Actions to take -
A. Return the passage from the account of the Mormon visits, starting at "We started with" and ending at "I later rejected).", copied word for word.
B. Resume the account of the fourth Mormon visit from the point where it stops.

Mormon visits: Episode 4
During the week I had sent my Mormon proselytiser a text message letting them know how far I had read (I am about 25% way through now) and they were overjoyed. I mentioned that I was trying to find a verse in the 2013 edition of the book but was unable to because the chapter numbers have changed, what I see in chapter 4 in the 1830’s edition might be in chapter 8 in the 2013 edition. They asked me what the text said and helped me to find it. I then wrote and asked what another specific verse said from earlier in the book, they replied that it says “Mary the mother of the Son of God”, I replied that I found this confusing because in my 1830’s edition it simply says “Mary the mother of God”. They said they would look into it, so I was really looking forward to tonight’s meeting.
I don’t think I could have been happier with how things went today. The personalities that I like so much had returned, we were able to smile and chuckle and they didn’t seem so much on guard as they did last week. Friendly smiles, and really willing to listen, think, and discuss. In the two hours we spoke to each other they only quoted one sentence from their book. I think this was a great sign, because it meant that everything they said was their own considered opinion; even when they gave the church’s official stance on something they would also give their own opinion which in general was that they thought the Church’s explanations were often not very good.
I don’t want to guide them anywhere they aren’t willing to go, I don’t want to ruin their lives or anything. I asked them “If Mormonism was untrue would you rather not know about it?” They both said they would rather know, and when I delved deeper both said they thought their families wouldn’t understand them losing their faith but would still accept and love them. The guy from the USA said they already have apostates living in their community and it is only some of the people who are hostile to the idea of having them around.
We started with the ritual prayer. After that I smiled at them and thanked them. I told them I was happy that instead of saying “guide Pete to the truth” they had instead asked god to “guide us to the truth”. I explained to them that to ask only for the truth for me assumed that they needed no guidance, and pointed out that even if their religion is true they will still need guidance to understand it properly. I paraphrased a quote that I had read earlier today which said something like “To discover the truth at some point in your life you must try to disbelieve as much as is possible”. I explained how we all come with mental baggage of some kind or another. I told them that their opinions will be formed by the experiences they had when they prayed, and that mine would be formed by me having the same experience which told me something completely contradictory (which I later rejected).

Data to examine -

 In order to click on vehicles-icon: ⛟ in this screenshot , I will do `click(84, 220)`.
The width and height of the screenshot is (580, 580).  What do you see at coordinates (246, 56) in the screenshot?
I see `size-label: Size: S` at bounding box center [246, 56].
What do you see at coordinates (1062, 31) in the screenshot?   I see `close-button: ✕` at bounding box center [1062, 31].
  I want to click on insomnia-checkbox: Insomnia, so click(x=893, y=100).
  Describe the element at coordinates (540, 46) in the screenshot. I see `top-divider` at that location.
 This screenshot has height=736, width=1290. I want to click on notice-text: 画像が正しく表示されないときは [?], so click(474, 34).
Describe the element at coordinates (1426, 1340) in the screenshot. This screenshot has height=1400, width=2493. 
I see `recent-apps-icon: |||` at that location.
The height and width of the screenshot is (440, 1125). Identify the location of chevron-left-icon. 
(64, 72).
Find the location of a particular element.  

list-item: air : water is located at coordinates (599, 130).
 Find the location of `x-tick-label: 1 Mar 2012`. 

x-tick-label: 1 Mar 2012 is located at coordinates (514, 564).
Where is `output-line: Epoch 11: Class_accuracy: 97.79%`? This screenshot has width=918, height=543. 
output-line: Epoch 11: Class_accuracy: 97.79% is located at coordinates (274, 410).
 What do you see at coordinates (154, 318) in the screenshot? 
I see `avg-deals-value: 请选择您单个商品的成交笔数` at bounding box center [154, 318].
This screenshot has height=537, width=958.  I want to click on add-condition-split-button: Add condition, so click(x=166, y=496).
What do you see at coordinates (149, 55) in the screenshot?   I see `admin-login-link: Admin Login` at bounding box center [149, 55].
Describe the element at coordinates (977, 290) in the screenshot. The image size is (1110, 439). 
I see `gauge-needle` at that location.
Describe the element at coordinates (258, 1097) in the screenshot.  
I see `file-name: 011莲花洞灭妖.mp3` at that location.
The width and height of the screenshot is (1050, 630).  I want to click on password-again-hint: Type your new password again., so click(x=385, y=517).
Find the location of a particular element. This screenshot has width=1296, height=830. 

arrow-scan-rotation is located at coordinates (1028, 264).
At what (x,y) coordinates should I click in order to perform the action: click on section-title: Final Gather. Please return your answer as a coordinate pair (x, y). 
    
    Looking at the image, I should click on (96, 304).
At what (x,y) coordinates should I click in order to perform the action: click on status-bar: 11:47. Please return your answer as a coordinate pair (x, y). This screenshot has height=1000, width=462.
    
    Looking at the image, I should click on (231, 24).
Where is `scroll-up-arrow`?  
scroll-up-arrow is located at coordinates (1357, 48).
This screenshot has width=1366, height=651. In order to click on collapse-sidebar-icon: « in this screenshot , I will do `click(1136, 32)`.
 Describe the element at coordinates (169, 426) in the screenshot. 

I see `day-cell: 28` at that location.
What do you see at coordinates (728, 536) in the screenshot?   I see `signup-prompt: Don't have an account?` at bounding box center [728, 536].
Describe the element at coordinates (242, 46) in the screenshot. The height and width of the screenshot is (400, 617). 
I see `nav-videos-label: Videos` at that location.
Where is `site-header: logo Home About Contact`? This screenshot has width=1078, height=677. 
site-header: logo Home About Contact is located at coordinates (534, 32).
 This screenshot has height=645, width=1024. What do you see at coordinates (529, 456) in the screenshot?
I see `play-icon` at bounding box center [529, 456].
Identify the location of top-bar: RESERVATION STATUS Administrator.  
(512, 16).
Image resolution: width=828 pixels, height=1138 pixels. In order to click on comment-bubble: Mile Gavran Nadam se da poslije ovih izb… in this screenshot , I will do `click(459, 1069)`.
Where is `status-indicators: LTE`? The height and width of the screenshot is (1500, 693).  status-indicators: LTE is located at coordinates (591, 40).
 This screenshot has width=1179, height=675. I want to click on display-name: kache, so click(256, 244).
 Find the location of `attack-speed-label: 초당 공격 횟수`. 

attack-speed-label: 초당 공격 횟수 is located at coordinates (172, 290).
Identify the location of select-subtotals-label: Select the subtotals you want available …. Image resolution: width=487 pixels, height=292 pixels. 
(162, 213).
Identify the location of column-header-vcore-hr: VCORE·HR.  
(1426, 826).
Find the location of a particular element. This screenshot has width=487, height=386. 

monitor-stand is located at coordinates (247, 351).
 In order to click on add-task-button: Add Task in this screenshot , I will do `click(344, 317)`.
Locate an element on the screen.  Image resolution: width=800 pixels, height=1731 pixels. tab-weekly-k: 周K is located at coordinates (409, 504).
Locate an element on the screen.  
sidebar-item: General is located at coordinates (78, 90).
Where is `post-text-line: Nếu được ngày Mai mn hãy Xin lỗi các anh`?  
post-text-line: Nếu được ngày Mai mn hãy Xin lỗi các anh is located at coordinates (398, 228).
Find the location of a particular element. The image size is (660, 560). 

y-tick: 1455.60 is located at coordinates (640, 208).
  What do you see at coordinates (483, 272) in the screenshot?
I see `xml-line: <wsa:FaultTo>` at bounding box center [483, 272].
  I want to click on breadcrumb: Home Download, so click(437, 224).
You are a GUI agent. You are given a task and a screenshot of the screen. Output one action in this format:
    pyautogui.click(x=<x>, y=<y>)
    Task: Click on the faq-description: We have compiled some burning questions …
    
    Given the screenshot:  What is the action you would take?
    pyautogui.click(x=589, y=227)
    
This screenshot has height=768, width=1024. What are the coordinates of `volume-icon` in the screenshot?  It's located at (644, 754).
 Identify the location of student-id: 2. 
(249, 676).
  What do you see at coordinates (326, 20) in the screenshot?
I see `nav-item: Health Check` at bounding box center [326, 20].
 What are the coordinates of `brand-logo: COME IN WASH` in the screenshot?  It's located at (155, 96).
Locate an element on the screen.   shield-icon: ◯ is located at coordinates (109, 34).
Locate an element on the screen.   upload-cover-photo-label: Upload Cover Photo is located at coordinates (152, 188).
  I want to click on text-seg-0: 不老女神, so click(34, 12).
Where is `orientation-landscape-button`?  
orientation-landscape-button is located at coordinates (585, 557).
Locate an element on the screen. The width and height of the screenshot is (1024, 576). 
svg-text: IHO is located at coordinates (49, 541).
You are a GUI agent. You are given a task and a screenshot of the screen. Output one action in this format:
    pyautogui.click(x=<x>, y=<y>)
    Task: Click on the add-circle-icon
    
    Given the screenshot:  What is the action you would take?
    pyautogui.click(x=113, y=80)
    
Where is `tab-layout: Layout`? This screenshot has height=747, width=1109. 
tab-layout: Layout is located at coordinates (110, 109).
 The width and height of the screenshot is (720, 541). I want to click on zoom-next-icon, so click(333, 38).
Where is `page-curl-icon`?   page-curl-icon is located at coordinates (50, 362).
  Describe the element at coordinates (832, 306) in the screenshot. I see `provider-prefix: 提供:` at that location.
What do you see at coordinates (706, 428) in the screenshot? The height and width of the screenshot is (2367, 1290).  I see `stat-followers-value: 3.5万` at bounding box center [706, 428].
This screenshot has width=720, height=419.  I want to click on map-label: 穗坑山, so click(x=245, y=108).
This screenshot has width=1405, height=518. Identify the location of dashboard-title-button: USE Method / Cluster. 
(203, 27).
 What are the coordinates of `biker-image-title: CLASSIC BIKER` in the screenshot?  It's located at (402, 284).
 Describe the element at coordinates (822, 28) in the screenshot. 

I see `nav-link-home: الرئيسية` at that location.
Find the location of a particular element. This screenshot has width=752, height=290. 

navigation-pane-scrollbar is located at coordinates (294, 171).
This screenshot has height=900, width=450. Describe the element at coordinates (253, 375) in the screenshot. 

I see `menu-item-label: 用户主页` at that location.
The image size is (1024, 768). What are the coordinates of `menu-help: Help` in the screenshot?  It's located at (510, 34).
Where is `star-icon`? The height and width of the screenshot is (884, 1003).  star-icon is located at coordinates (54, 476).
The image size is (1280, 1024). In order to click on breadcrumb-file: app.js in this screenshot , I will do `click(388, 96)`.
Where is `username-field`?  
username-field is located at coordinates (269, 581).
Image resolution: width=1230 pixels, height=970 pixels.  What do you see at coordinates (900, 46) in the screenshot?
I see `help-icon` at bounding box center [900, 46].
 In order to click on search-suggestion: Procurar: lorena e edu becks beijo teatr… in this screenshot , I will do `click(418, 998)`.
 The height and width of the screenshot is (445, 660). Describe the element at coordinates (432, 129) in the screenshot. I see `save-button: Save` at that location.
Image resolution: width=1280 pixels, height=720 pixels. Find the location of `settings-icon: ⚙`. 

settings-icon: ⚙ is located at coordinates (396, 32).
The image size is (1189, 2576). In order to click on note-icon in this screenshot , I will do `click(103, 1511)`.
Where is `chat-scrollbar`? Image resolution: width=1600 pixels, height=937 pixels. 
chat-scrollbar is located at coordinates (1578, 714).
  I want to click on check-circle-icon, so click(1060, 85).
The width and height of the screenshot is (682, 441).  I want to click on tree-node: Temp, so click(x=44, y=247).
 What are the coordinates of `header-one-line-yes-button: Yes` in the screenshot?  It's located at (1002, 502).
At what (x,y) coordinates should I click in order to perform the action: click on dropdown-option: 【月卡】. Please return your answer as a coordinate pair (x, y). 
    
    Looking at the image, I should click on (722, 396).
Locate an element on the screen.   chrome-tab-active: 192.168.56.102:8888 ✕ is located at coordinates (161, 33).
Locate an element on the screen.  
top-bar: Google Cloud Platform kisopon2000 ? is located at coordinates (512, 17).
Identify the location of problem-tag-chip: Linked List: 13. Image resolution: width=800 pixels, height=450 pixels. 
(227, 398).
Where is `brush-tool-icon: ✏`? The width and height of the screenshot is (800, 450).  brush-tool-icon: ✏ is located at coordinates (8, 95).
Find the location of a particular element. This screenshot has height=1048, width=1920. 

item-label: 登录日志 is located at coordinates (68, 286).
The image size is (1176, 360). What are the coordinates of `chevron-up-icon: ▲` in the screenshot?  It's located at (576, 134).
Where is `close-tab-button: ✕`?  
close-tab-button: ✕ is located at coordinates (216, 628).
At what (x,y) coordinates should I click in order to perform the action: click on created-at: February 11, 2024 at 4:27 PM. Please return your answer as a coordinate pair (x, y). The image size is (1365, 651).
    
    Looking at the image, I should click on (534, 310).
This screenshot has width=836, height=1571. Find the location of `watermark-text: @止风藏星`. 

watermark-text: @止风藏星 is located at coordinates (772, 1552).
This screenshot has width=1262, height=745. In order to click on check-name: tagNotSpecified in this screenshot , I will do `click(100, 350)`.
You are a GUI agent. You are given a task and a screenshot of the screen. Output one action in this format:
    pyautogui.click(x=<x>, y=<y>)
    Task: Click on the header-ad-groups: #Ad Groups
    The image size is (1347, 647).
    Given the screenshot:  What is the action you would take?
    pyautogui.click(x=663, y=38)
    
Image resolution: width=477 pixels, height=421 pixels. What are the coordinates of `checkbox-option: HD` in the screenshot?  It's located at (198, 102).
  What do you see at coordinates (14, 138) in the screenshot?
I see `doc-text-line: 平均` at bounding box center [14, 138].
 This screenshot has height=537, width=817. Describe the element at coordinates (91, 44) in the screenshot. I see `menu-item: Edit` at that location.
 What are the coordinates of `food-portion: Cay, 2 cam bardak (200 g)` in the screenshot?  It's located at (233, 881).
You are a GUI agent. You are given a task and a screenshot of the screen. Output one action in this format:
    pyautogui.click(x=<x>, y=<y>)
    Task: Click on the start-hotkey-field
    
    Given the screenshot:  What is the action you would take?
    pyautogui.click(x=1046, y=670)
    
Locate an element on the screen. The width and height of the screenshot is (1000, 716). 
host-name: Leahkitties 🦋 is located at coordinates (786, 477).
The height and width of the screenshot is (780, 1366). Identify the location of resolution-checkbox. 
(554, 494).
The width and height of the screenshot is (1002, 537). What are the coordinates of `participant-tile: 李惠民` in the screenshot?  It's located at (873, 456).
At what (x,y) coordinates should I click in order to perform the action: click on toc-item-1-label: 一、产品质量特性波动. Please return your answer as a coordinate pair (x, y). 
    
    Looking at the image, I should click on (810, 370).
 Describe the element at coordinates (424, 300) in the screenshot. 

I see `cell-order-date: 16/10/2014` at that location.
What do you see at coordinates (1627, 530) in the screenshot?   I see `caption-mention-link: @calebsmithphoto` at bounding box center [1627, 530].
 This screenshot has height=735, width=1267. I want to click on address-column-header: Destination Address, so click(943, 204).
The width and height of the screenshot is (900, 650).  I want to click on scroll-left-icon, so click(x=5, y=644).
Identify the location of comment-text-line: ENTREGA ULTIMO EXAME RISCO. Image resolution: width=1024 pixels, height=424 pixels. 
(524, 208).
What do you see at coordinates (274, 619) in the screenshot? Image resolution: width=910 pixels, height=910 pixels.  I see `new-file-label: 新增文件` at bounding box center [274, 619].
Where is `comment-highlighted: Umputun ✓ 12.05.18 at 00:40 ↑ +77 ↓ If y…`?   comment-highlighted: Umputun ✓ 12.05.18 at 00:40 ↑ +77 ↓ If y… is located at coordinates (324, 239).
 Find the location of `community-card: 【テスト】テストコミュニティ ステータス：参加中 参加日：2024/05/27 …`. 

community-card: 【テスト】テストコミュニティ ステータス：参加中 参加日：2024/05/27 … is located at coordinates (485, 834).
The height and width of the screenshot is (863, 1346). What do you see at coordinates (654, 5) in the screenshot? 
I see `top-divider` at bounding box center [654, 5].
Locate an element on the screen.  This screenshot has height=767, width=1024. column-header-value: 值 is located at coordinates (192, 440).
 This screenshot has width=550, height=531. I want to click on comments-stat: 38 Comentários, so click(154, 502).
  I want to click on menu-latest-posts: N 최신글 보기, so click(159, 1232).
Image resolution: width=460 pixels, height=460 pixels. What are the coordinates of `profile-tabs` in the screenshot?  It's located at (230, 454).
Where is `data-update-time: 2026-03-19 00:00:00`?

Written responses -
A.
We started with the ritual prayer. After that I smiled at them and thanked them. I told them I was happy that instead of saying “guide Pete to the truth” they had instead asked god to “guide us to the truth”. I explained to them that to ask only for the truth for me assumed that they needed no guidance, and pointed out that even if their religion is true they will still need guidance to understand it properly. I paraphrased a quote that I had read earlier today which said something like “To discover the truth at some point in your life you must try to disbelieve as much as is possible”. I explained how we all come with mental baggage of some kind or another. I told them that their opinions will be formed by the experiences they had when they prayed, and that mine would be formed by me having the same experience which told me something completely contradictory (which I later rejected).

B.
I think this is the point that resonates with them the most. They seem to think that receiving this rewarding feeling when they pray for guidance is some kind of internal spiritual evidence that what they believe is true. They are aware that I went through the same process and had the same experiences, which at the time I thought was telling me to expect to read the Quran and find it to be true, but I had then read it and concluded that it was man made. I said to them that I am certain my experience was the same as theirs, and to prove it I explained it to them.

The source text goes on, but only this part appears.